Summit County commissioners and staff say they advocated to stay in level yellow restrictions |

Summit County commissioners and staff say they advocated to stay in level yellow restrictions

Summit County Commissioners Josh Blanchard, from left, Elisabeth Lawrence and Tamara Pogue pose for a photo after being officially sworn into the position Jan. 12. All three commissioners said they advocated for Summit County to remain in level yellow on the state’s COVID-19 dial.
Photo by Scott Vargo / Summit County manager

Days before the Colorado Department of Public Health and Environment made the decision to move Summit County back into level orange restrictions, county commissioners began advocating to stay in level yellow.

Prior to spring break, Summit County’s metrics had been steadily in level yellow. But as visitors flocked to the area to ski, the incidence and positivity rates began to increase, eventually hitting level orange metrics and even reaching into level red for a short time.

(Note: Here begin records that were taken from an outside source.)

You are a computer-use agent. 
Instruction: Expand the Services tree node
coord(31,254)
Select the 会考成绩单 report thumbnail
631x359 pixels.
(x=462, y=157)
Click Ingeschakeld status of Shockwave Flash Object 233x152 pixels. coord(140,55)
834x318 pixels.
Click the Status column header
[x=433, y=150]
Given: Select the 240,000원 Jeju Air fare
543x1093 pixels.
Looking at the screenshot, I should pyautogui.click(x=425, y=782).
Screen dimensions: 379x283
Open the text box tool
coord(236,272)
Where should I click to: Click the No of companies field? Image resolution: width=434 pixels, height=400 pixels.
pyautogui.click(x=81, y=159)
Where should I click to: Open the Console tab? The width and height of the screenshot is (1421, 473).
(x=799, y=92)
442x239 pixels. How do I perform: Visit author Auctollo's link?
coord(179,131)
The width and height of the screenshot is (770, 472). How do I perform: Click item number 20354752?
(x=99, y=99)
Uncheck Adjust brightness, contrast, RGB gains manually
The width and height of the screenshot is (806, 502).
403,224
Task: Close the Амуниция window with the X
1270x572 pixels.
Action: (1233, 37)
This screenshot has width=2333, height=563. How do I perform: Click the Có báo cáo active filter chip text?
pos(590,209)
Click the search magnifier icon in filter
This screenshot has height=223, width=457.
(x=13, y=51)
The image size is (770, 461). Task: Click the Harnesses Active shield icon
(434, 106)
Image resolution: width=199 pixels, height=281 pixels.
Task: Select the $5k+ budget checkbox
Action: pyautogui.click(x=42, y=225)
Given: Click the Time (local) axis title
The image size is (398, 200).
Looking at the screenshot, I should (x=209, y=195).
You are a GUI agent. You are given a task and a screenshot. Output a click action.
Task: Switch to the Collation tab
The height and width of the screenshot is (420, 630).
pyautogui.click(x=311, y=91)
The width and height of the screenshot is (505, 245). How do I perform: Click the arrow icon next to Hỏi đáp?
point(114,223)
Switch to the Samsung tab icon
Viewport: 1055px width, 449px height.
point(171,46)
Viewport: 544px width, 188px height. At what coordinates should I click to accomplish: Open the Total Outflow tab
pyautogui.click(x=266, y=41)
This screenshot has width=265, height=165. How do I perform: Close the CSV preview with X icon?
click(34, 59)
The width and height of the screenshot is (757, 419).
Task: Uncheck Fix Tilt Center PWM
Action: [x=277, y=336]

Local leaders expected the metrics to stabilize at the beginning of April as spring break wrapped up. But as the days progressed, the county’s metrics stayed in level orange.

The Summit Board of County Commissioners, as well as Summit County Manager Scott Vargo, began advocating to the state in the hopes that it would give the county an additional week before officially moving to level orange.

“My message was (that) as a resort community, we know from our occupancy and our reservations exactly when we’re going to go into mud season,” Commissioner Tamara Pogue said. “When we go into mud season, as everyone in Summit County knows, we don’t have as many tourists here. … Going into mud season, you’ll see that difference drop dramatically, and that means likely our COVID cases are going to decrease dramatically.”

When Pogue and other officials began advocating for the county to stay in level yellow, they made their message clear: They wanted the state to give the county more time.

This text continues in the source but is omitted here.